» **Task statement**
Go to the line that contains "Instruction: Toggle the", then write out that line and all that follow to the end of the listing, exactly and without pictures.

» **Records supplied**
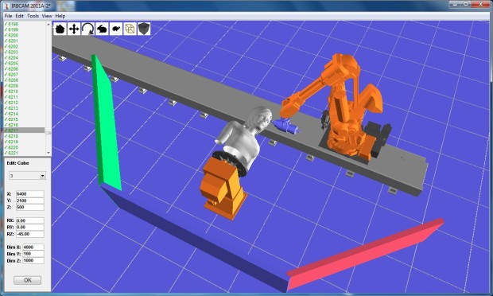Switch to wireframe cube display

click(x=130, y=29)
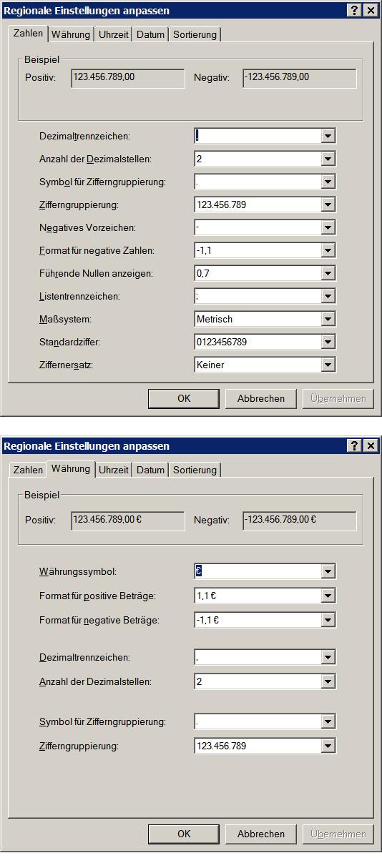Close the lower Regionale Einstellungen dialog
The image size is (382, 858).
coord(371,445)
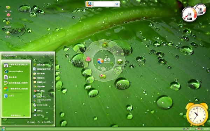Image resolution: width=210 pixels, height=131 pixels.
Task: Click the search text field at the top of the desktop
Action: (x=104, y=4)
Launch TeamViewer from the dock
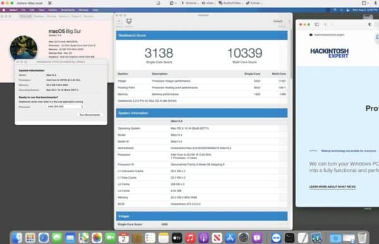 click(x=276, y=238)
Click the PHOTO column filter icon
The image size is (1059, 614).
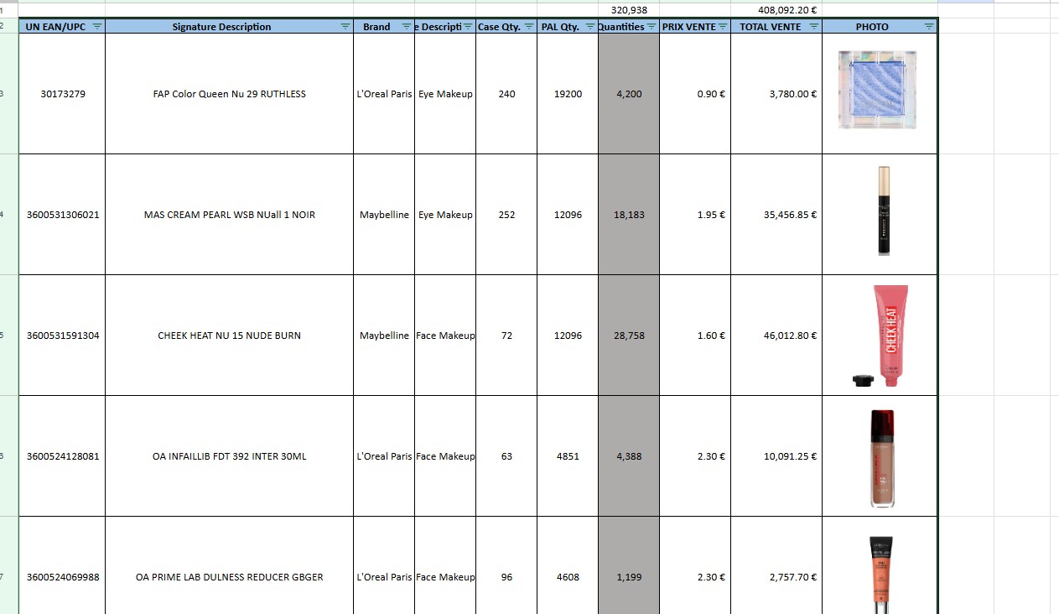928,27
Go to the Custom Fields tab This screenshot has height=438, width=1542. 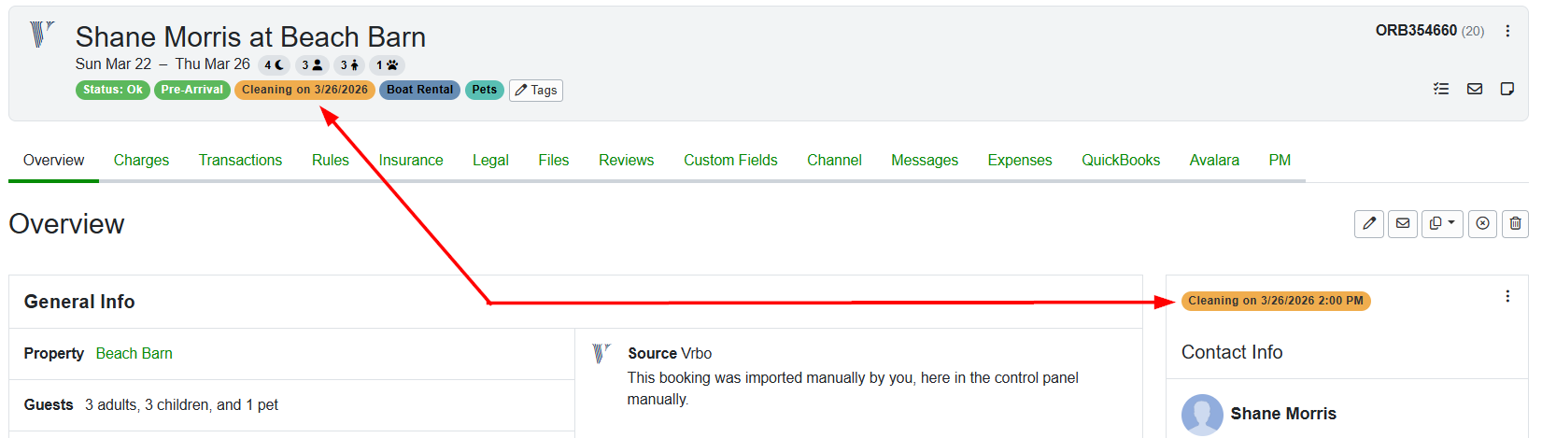pos(729,160)
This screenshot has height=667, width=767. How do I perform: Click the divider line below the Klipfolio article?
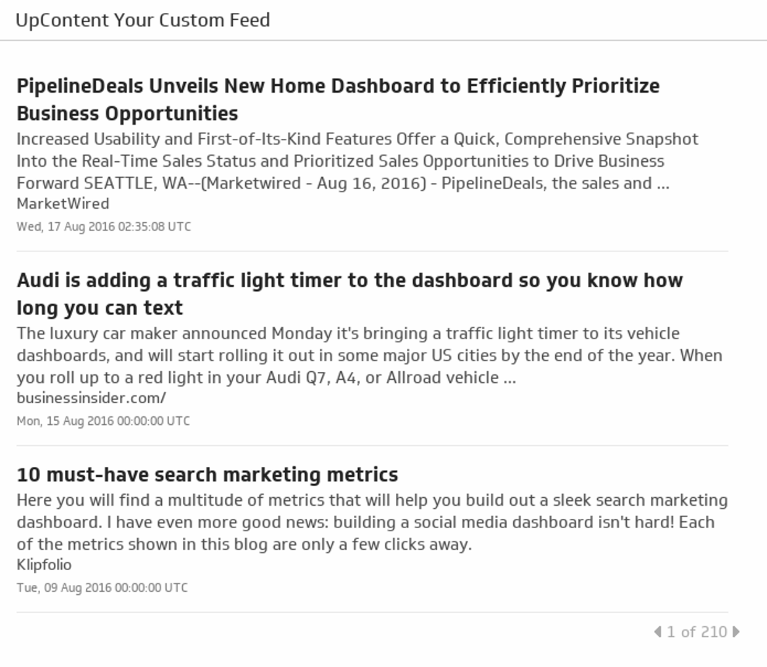(x=372, y=613)
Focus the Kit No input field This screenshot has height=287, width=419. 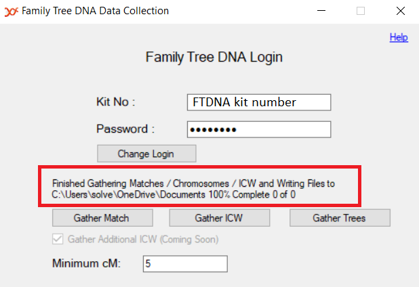click(259, 102)
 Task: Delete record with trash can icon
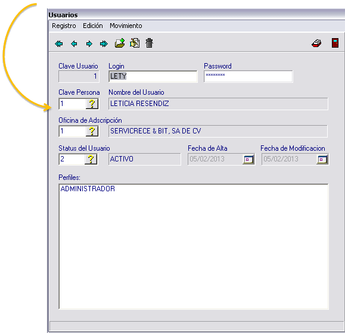pyautogui.click(x=149, y=43)
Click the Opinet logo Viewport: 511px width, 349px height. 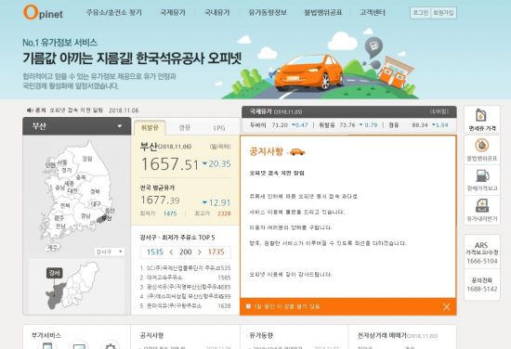coord(43,12)
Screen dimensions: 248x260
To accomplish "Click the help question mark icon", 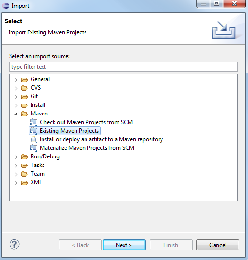I will click(14, 244).
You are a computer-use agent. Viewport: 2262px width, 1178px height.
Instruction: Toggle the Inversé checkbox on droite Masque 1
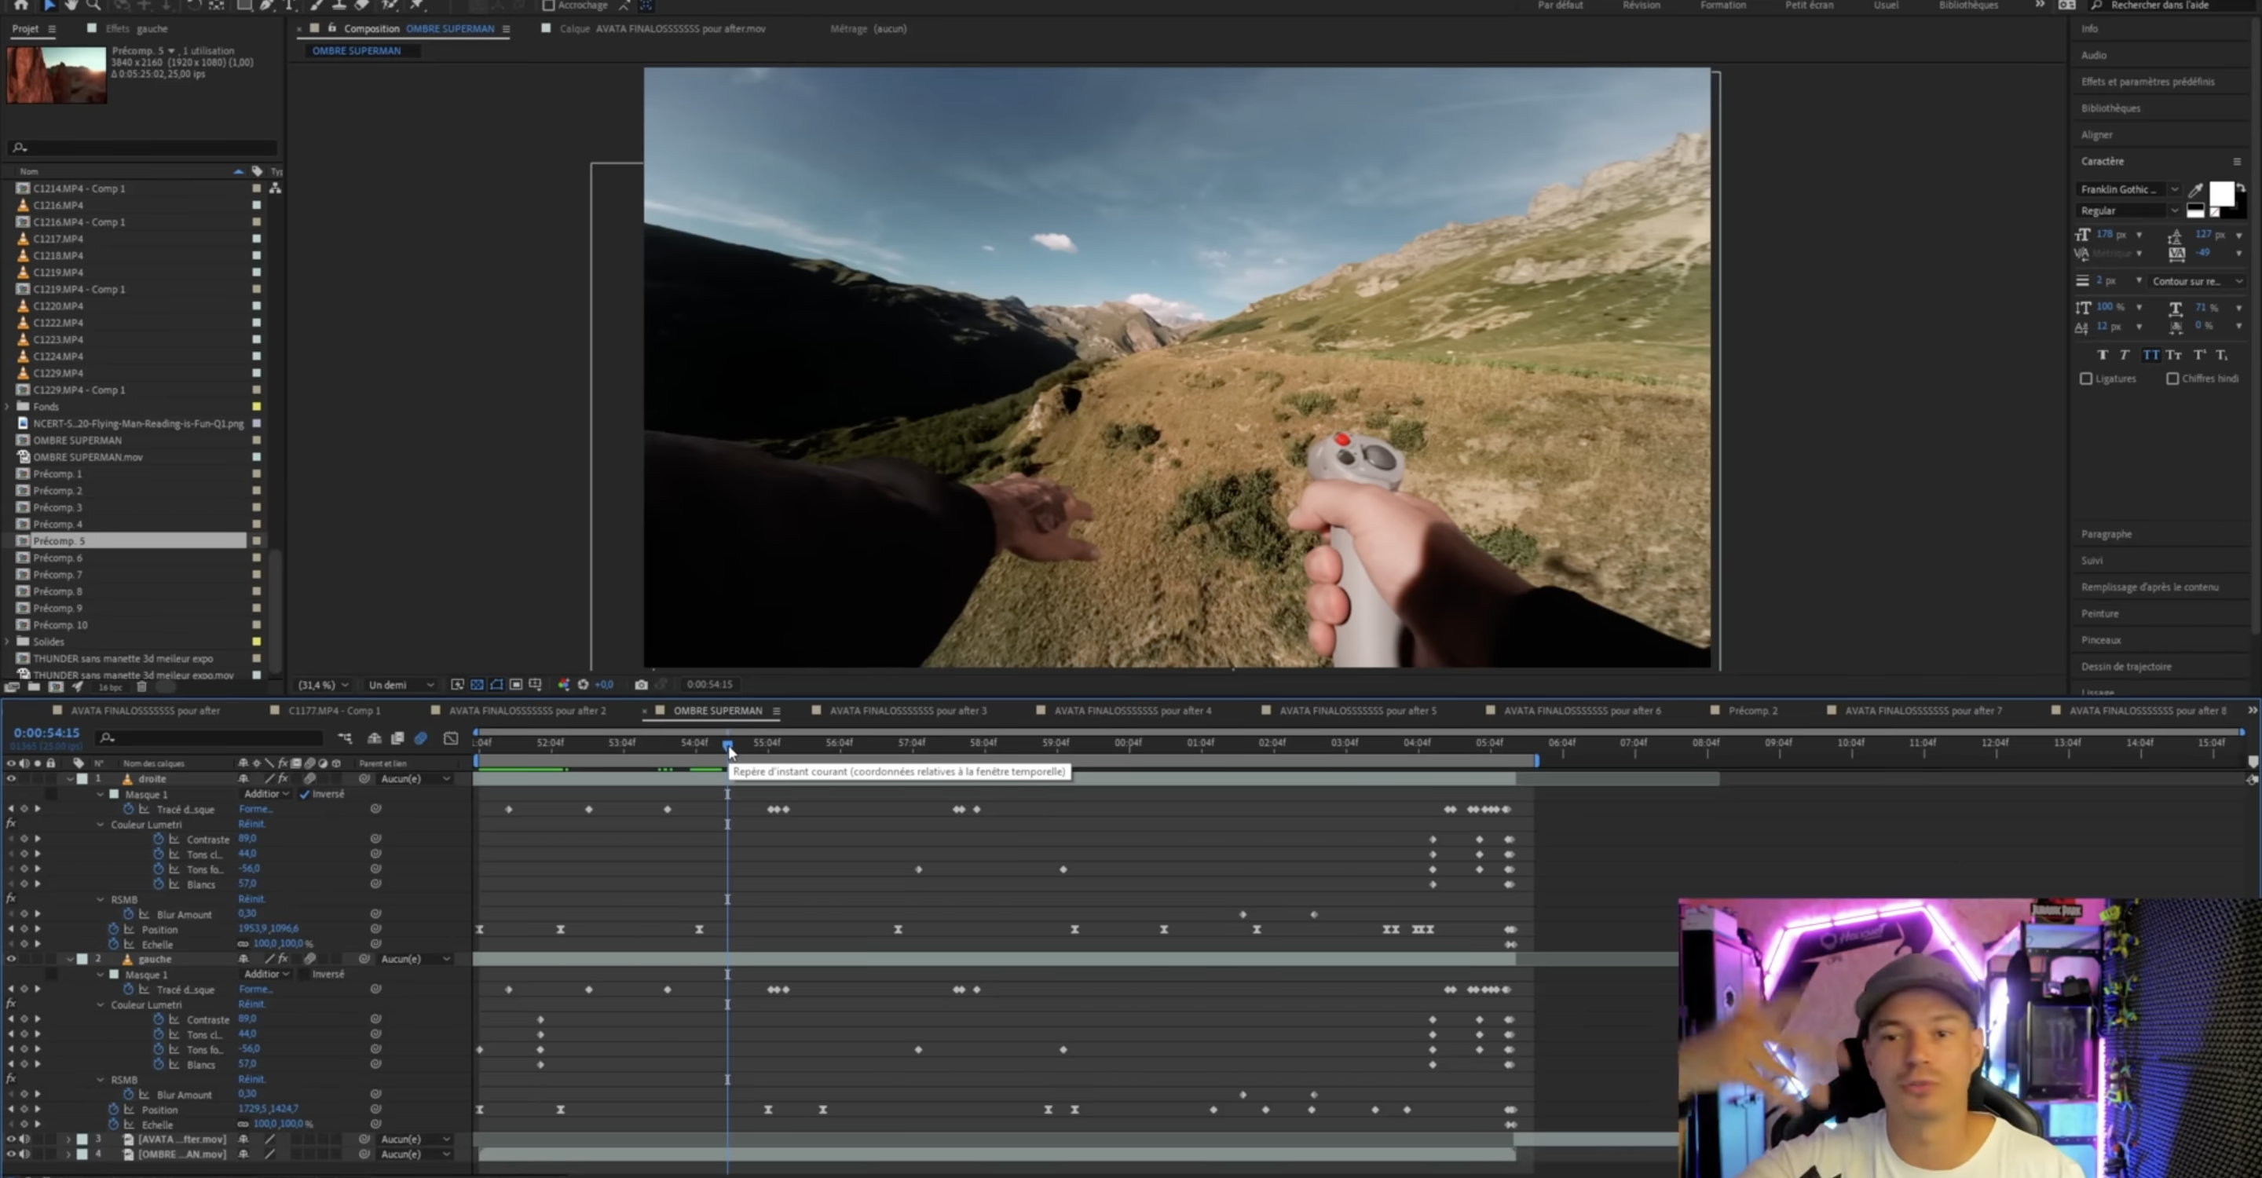305,794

» **Finished task**
Instruction: Toggle the Inversé checkbox on droite Masque 1
305,794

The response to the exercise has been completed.